In regional terms, North America is clearly the center of the activist universe, home to 66% of activist hedge funds and to 90% of institutional investors with a preference for activist investing. Activists focused on North America posted an average return of 16.98% in the 12-month period ending April 30, 2014.
Elliott International is the largest activist hedge fund, with $15.6 billion in assets under management, and also boasts the highest number of commitments from institutional investors.
“Hedge funds using shareholder activism as a method of investment have been a big talking point in the industry in recent years,” said Preqin's Amy Bensted, in a statement. “As activism becomes a more widely utilized approach, fund managers are increasingly seeing viable opportunities for investment in this area, with 2013 seeing the highest number of activist fund launches since 2007. These funds appear to be growing in terms of both numbers and size, with Preqin data indicating that activist hedge funds now account for more than $100 billion in assets.

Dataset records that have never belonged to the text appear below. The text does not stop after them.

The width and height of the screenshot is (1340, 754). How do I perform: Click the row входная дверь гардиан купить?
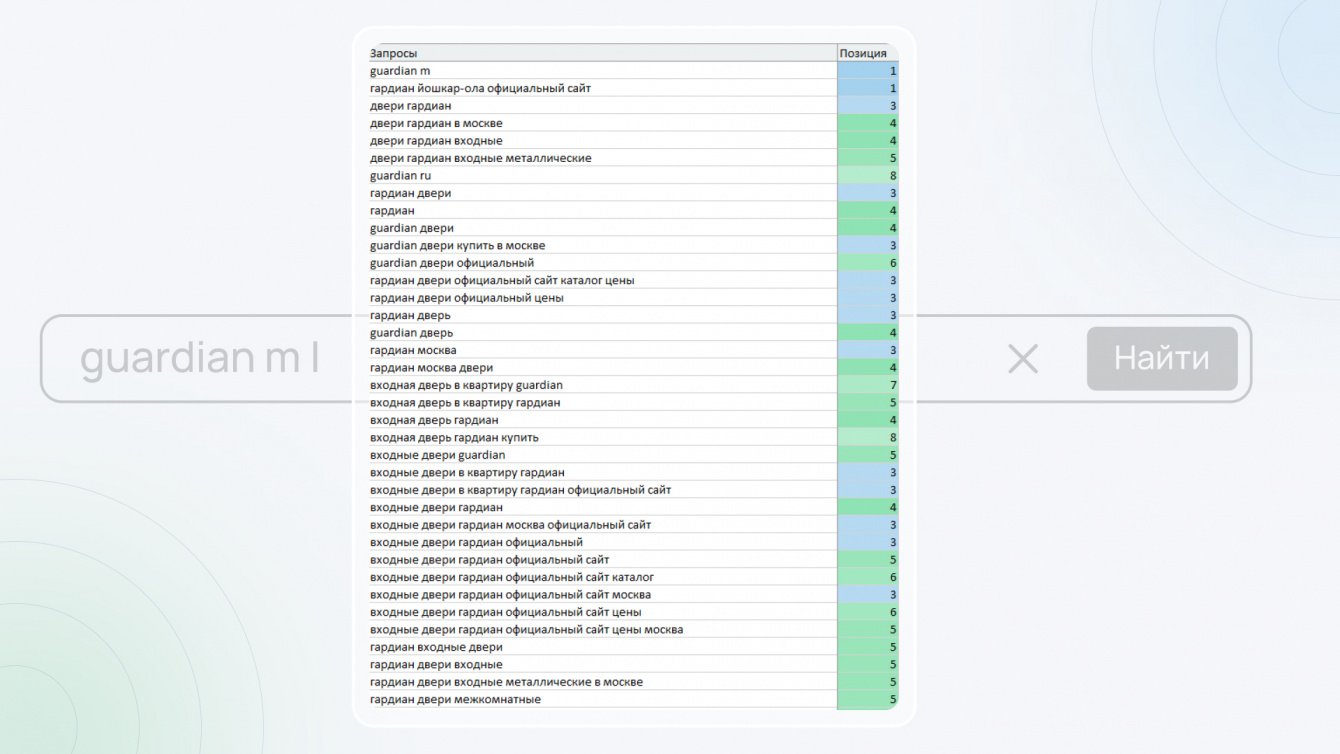[x=633, y=437]
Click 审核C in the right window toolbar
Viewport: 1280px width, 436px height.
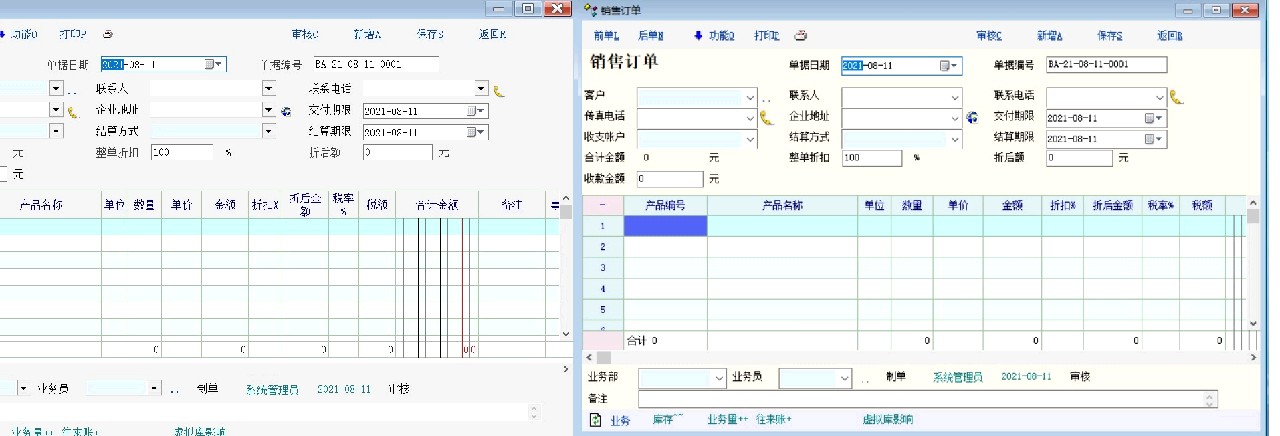[989, 36]
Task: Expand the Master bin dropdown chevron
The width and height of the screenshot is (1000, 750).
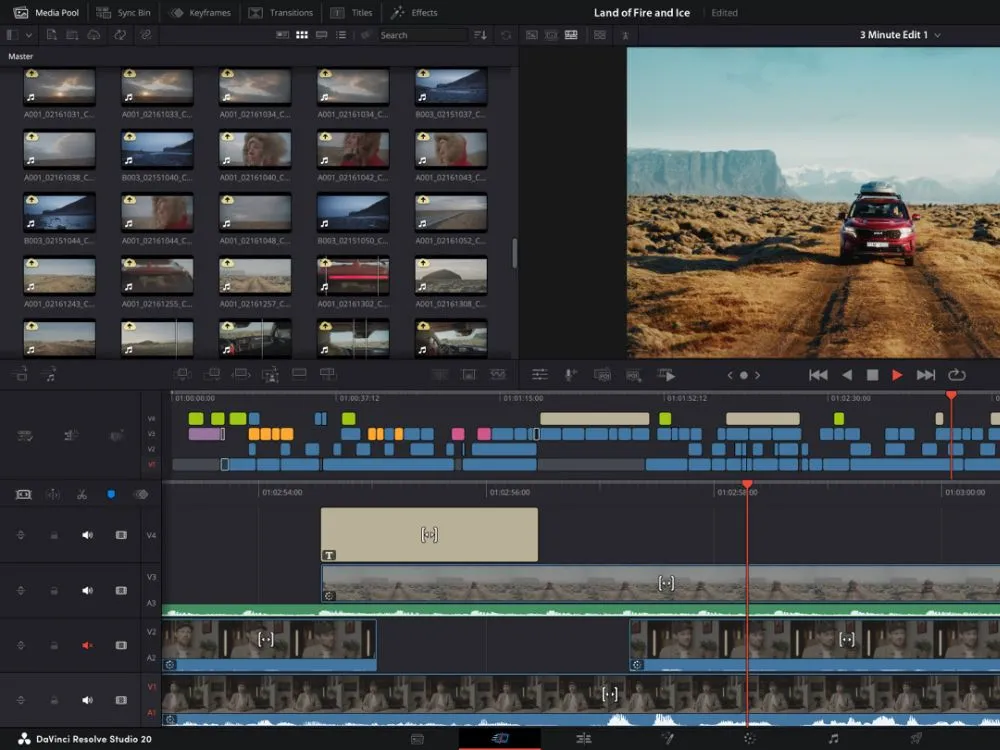Action: pos(29,35)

“Activist hedge funds have performed well in recent years when compared to the overall hedge fund benchmark, but there is an increased volatility associated with this outperformance, and this means that the returns of activist hedge funds fall short of the asset class as a whole when considered on a risk-adjusted basis. However, activism remains a strategy to watch over the next few years, and it will be interesting to see if this investment approach becomes more widespread globally in the future.”